Navigating the Loan Market
Navigating the Loan Market
It’s been in the news a lot. The Mortgage Loan Crisis not only affects home owners but it also affects every level of borrowing for the consumer. This includes the loan market for college and universities.
This year, 2008, is one of the most competitive in a long time for college admissions among students. With many students enrolling in school and many applications for loans being filled out, there was some worry about meeting the needs of all the students who need financial aid.
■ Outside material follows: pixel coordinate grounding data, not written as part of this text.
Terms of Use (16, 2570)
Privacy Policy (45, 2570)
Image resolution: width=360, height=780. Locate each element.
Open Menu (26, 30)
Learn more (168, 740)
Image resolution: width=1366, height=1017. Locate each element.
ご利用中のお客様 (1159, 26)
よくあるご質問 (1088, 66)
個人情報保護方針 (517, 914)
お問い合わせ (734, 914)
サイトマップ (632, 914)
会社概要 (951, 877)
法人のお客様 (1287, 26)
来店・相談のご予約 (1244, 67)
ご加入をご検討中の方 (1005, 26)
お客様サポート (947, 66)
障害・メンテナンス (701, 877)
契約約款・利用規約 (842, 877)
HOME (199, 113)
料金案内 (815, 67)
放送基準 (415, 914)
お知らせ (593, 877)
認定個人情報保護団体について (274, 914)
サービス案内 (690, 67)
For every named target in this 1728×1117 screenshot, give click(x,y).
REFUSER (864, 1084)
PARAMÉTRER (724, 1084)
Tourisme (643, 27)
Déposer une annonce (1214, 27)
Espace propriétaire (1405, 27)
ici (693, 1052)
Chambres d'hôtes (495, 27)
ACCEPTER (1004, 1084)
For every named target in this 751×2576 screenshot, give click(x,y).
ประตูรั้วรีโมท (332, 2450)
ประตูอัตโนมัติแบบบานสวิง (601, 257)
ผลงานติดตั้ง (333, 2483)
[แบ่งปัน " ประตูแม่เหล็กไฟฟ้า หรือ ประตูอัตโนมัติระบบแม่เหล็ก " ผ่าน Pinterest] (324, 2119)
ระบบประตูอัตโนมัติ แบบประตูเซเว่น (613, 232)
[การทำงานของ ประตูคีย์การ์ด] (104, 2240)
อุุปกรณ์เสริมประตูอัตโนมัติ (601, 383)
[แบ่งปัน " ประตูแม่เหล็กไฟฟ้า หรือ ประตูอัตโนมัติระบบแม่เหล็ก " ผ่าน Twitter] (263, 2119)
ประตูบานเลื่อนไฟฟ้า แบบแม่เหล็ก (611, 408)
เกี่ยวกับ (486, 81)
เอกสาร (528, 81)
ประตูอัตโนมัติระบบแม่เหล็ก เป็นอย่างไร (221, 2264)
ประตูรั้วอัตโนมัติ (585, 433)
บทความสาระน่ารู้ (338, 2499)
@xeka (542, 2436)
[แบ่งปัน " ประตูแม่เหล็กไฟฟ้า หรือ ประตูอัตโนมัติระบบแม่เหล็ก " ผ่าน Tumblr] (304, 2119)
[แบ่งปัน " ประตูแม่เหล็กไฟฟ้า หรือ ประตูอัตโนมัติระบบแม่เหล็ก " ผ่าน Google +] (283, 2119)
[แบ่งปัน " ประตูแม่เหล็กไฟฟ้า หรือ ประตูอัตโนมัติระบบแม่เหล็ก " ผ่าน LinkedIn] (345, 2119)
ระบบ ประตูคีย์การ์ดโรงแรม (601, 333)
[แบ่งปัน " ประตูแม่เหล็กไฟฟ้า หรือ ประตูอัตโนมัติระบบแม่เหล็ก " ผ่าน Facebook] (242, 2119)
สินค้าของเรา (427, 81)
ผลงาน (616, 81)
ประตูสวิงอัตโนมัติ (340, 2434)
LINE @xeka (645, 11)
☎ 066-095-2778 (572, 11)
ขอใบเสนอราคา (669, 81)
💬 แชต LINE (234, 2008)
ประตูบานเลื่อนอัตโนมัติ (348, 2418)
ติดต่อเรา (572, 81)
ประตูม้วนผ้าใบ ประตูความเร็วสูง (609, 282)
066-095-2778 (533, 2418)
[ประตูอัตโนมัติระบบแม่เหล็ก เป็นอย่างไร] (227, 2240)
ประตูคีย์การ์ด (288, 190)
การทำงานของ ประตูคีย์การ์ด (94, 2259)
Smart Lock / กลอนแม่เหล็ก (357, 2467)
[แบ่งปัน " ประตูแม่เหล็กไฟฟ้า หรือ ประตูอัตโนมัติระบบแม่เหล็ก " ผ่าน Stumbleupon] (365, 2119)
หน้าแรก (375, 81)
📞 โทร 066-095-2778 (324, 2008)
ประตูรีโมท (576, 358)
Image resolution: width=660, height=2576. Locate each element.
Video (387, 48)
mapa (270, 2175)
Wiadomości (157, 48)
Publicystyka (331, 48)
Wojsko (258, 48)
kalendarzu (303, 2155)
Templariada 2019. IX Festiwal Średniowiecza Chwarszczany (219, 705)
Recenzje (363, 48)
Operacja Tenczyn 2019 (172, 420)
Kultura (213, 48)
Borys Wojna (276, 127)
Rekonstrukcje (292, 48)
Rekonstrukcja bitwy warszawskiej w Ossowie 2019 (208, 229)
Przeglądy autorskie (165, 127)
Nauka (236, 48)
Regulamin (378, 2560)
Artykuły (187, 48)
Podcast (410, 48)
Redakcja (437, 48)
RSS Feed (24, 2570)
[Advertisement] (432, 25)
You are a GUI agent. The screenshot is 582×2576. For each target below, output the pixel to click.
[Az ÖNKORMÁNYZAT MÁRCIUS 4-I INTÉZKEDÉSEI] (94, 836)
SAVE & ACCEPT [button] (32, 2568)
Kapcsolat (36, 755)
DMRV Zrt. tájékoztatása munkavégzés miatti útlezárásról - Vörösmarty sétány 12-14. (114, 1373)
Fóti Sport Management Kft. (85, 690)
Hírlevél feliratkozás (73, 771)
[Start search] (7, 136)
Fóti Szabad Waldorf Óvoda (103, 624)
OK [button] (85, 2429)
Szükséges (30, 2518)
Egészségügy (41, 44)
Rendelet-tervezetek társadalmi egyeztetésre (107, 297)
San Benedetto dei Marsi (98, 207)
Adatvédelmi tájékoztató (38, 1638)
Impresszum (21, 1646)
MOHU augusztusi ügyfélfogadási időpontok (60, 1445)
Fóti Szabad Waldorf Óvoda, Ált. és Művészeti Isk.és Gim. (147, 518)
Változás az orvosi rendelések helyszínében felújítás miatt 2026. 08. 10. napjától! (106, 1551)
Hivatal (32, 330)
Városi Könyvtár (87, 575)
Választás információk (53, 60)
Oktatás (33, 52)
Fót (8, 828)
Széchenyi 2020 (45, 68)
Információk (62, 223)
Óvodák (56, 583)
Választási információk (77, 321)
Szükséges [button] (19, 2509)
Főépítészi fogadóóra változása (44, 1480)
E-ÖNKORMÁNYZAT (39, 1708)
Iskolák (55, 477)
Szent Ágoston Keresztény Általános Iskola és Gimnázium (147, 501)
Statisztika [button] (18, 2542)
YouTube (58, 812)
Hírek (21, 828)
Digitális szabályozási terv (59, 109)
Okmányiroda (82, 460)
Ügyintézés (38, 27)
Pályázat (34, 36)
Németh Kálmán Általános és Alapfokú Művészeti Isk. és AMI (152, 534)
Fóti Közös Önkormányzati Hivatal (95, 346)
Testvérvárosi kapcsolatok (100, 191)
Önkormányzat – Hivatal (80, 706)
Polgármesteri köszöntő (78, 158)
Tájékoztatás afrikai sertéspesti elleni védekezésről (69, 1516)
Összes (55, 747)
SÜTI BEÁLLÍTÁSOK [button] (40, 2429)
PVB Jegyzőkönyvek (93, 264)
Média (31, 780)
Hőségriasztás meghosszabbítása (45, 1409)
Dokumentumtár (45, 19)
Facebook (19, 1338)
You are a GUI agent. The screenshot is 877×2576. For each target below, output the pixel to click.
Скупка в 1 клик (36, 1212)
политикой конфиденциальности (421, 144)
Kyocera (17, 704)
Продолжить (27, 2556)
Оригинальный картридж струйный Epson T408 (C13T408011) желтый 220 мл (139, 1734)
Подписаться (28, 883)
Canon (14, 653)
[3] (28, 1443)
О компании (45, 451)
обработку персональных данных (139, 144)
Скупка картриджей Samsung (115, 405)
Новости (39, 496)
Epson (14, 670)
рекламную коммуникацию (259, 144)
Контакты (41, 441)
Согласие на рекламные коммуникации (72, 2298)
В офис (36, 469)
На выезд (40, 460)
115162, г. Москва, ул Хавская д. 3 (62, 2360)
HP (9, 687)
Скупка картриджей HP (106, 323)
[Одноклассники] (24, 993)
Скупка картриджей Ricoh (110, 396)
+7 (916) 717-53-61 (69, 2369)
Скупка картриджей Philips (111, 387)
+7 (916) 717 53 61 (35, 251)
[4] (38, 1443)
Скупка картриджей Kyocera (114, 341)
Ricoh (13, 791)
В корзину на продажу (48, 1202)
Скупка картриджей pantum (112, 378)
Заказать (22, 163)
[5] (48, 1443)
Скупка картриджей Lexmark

Even though there are some lenders who have dropped out of the federally funded college loan market, the Department of Education has stepped in with a stop gap measure to help students who need help. There are three specific things that the DOE has done that will help students and their families navigate this market. First, they have raised the loan limits by $2,000.00 per year. Second, they have changed the rules on loans for parents of students to make it easier to qualify for a loan and to repay it. Even though there is still money available, it will still be a little bit of a mess to get to the loans.
Third, the DOE has done one other thing that will make the loan market better able to stand the amount of money that is needed. They have agreed to buy the debt for federal student loans if other lenders and investors don’t step in and help fund the market. This not only makes it a secure loan but it also encourages other lenders who have dropped out of the college loan markets to get back into funding these loans.
Despite all the maneuvering, the federally funded loans will be available. Because private loans are more expensive, the federal loans look better and cost less than the private loans.
As with any large purchase or investment, you need to shop around and get the best loan available for the money. Remember that it not simply paying back what you borrow but it is also paying the interest on the money you borrow. Sometimes the up-front costs look great but you could wind up having to pay a great deal more than you bargained for at the end of the loan because of the way they are funded. Therefore, you need to look at the full amortized schedule as well as the up front costs before you make a final determination. You’ll be glad you did the work needed to find the perfect loan for you and your student.